ROBOCOP (José Padilha). 110 minutes. Some subtitles. Now playing. For venues and times, see Movies. Rating: NN


If you think about it, we’re basically living in the world of the original RoboCop. The desensitized mediascape, cynical bureaucracy and neutered police force of Paul Verhoeven’s Old Detroit is right here in Rob Ford’s Toronto.

So it’s almost poetic that José Padilha’s remake should have been produced here. And it’s tragic that the movie does absolutely squat with its 21st-century potential.

Like that awful Total Recall remake a couple of years back, which was also made right here in T.O., RoboCop 2.0 appropriates the title of a beloved movie property and a couple of key images and builds a joyless, insensate new mechanism around them. All the good stuff gets left behind.

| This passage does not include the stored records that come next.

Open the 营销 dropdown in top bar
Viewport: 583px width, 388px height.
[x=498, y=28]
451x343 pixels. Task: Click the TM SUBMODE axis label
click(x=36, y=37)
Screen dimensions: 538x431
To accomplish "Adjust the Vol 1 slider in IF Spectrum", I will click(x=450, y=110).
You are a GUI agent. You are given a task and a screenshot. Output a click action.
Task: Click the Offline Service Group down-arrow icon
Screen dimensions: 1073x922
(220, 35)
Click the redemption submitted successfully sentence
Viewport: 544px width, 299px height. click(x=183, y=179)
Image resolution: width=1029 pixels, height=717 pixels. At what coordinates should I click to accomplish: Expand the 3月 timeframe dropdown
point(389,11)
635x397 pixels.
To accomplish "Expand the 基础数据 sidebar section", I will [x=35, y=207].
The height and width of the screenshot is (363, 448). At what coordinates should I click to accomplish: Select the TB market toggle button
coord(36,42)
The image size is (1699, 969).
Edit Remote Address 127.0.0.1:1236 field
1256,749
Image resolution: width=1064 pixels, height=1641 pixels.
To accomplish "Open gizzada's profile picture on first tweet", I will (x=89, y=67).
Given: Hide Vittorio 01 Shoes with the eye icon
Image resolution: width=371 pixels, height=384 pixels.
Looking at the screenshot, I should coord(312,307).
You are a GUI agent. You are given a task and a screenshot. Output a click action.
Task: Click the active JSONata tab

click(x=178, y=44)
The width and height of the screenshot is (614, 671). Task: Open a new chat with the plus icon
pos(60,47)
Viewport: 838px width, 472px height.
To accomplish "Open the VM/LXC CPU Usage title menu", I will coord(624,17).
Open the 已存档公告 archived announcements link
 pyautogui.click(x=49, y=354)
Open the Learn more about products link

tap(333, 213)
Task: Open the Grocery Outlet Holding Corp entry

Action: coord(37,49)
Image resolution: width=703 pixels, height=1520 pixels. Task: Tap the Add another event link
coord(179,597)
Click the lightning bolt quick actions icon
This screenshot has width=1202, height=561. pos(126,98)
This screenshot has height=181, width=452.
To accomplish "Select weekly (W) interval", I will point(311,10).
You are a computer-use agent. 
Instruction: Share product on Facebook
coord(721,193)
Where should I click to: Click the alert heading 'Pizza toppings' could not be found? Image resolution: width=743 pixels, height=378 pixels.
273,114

Oh, there’s still a cop named Alex Murphy (The Killing’s Joel Kinnaman) and he still winds up inside a cyborg body through the questionable generosity of a megacorporation that sees him as the first in a highly profitable series of peacekeepers.

But all the dynamics are different, and for no good reason. Other than one inspired reference to Manufactured Landscapes, of all things, Padilha fails to make his movie feel inspired or even necessary.

There are moments when the new Robo seems about to engage with Verhoeven’s subversive humour and ghoulish central concept, which rattle around inside this new body like a ghost. You need an artist to coax them out, though, and Padilha’s just a hired gun.